Decision Framework (When to Clear, When to Stay Bilateral)
Clear the swap when:
- The product is standard and CCP-eligible (this covers the vast majority of rate swaps, index CDS)
- You value capital efficiency (banks: almost always)
- You want multilateral netting across counterparties
- Counterparty creditworthiness is uncertain or variable
- You trade frequently enough to justify FCM infrastructure
Keep it bilateral when:
- The structure is genuinely bespoke (non-standard features the CCP won't accept)
- You qualify for an end-user exemption and trade infrequently
- You need amendment flexibility that cleared markets don't offer
- Your AANA is below UMR thresholds (making bilateral IM-free)
The causal chain that drives most decisions: Clearing mandate (regulatory push) → Capital relief (balance sheet pull) → Netting efficiency (margin pull) → Liquidity concentration at CCP (market pull) → Voluntary clearing even where not mandated
Clearing Setup Checklist (Tiered)
Essential (do these before your first cleared trade)
These items prevent operational failure on day one:
- Establish an FCM relationship with a major clearing broker (and document fee schedules for clearing, execution, margin financing)
- Execute the clearing addendum to your trading documentation
- Fund initial margin accounts at the CCP (expect T+1 calls)
- Test trade submission connectivity to your target CCP (LCH, CME, or both)

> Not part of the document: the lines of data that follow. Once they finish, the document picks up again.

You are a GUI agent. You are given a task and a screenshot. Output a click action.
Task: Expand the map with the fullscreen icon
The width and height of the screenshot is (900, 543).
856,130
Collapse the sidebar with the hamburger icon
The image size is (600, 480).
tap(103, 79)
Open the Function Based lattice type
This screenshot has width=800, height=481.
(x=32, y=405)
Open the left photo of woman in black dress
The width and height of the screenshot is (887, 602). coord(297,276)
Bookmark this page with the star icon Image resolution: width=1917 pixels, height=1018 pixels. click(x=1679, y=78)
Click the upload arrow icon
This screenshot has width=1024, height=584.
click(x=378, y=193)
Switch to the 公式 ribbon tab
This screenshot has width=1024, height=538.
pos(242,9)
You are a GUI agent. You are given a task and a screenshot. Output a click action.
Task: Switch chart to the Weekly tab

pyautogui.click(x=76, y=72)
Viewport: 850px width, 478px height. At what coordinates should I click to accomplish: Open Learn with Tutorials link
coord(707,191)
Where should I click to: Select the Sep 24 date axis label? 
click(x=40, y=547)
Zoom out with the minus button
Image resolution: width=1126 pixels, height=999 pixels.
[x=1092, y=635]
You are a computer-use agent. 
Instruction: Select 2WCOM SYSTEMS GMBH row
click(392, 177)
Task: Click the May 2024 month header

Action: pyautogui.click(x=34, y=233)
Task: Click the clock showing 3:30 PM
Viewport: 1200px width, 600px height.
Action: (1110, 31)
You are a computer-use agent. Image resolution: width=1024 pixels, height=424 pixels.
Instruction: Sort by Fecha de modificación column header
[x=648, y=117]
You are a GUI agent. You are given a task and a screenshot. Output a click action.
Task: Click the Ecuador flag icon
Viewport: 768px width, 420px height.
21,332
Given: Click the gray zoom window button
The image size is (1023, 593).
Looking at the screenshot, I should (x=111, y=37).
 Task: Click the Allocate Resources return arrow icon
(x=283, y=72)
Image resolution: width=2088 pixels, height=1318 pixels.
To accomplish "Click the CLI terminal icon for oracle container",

High-Impact (systematic risk management)
For firms clearing regularly:
- Establish a backup FCM — if your primary FCM defaults, you need porting capability within hours, not weeks
- Configure intraday margin monitoring (CCPs can and do make intraday calls during volatile markets)
- Build a margin forecasting model that estimates IM requirements before trade execution
- Implement compression cycles (TriOptima, LCH's own compression service) to reduce line items and margin
Optional (for sophisticated operations)
If you're optimizing beyond the basics:
- Evaluate cross-margining programs (CME offers cross-margining between futures and cleared swaps)
- Analyze CCP selection by netting pool depth for your specific currency and tenor profile
- Monitor CCP default fund sizing and stress test disclosures (CPMI-IOSCO quantitative disclosures, published quarterly)
Next Step (Put This Into Practice)
Pull your current swap portfolio and classify every trade: cleared or bilateral, and if bilateral, clearing-eligible or genuinely bespoke.
How to do it:
- Export your swap positions with product type, currency, tenor, and any non-standard features
- Check each bilateral trade against your CCP's eligible product list (LCH SwapClear publishes theirs by currency and tenor)
- Flag any bilateral trade that could be cleared but isn't
What you'll likely find:
- 0-5% clearing-eligible but bilateral: You're well-optimized — focus on compression and margin efficiency
- 5-20% clearing-eligible but bilateral: Meaningful capital and netting savings available — prioritize migration
- 20%+: Significant structural inefficiency — the cost of not clearing is almost certainly exceeding the cost of establishing or expanding your clearing infrastructure
Action: For every clearing-eligible bilateral trade you find, estimate the capital charge differential (2% risk weight cleared vs. your current counterparty risk weight bilateral). Multiply by your cost of capital. That number is the annual drag you're paying for a structure that adds risk rather than reducing it.